In GNOME Software we show lots of applications ranging from games aimed at pre-schoolers to applications explicitly designed to download, well, porn. A concept that is fairly well understood by parents is age ratings, and there are well known and trusted ratings bodies such as the ESRB and PEGI, as well as other country-specific schemes. Parents can use the ratings to control what kind of content is available to install, and vendors can use the ratings as a legal (or common-sense) control who gets to purchase what.
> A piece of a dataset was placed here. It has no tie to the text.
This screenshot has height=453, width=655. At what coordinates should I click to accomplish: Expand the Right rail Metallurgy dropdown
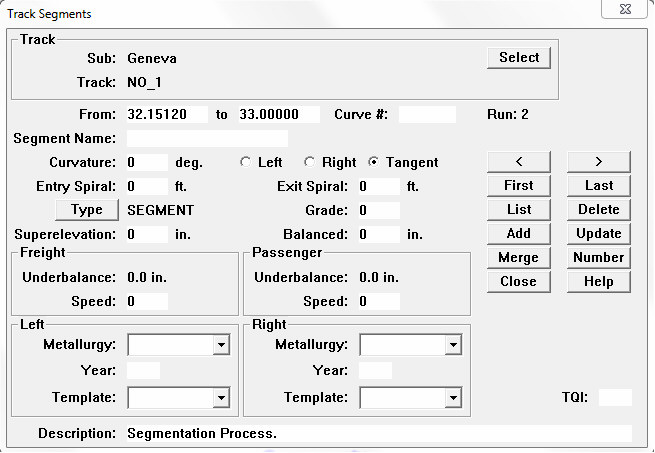pyautogui.click(x=452, y=345)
The ratings systems between countries are varied, varying from descriptions such as “M” which will be familiar for US users, “R” for Australian users to the slightly more obvious “18+” rating for European users. The differing ratings authorities define what is allowed in each category in slightly different way, some allowing mild profanity for a “7+” rating, and others none at all. Some countries consider drug taking in a video game to be no more dangerous as to mild cursing, other countries consider this on the same level as sexual violence.
So, we’re sunk, right? Nearly. There exists a group called “International Age Rating Coalition” which allows developers to register (sometimes for free), answer a simple questionnaire and out pops the ratings they should use for various countries. The IARC is made up of the regulatory bodies all over the planet, and so you can use the actual trademarked age rating images for your product. ish.
If you want to build a a software center, say GNOME Software for example, you have to pay a license fee. A $100,000 annual fee, plus extra per application shown in the software center. This is prohibitive for us, and would mean we couldn’t have the same functionality in other software center interfaces.
We could easily provide in the AppData files details about the application/game. This can be combined with a rule engine specific to the country of viewing, which would pop out a rating. I think the ESRB would be hard pushed to trademark “M” as an age rating, although I completely agree they have correctly and sensibly trademarked the stylized logo for the PG rating, along with the “ESRB” name itself. I don’t think this should stop us using an “PG” or “M” rating in the software center as long as we avoid these trademarks and copyrights.
I’m happy to work on a new system to both generate the AppData upstream information from a questionaire, and the rule engines that processes these rules and pops out a rating. The question then becomes, is this useful? Is this something that people would actually want? Comments welcome.
p.s. OARS: “Open Age Rating System”, name is work in process.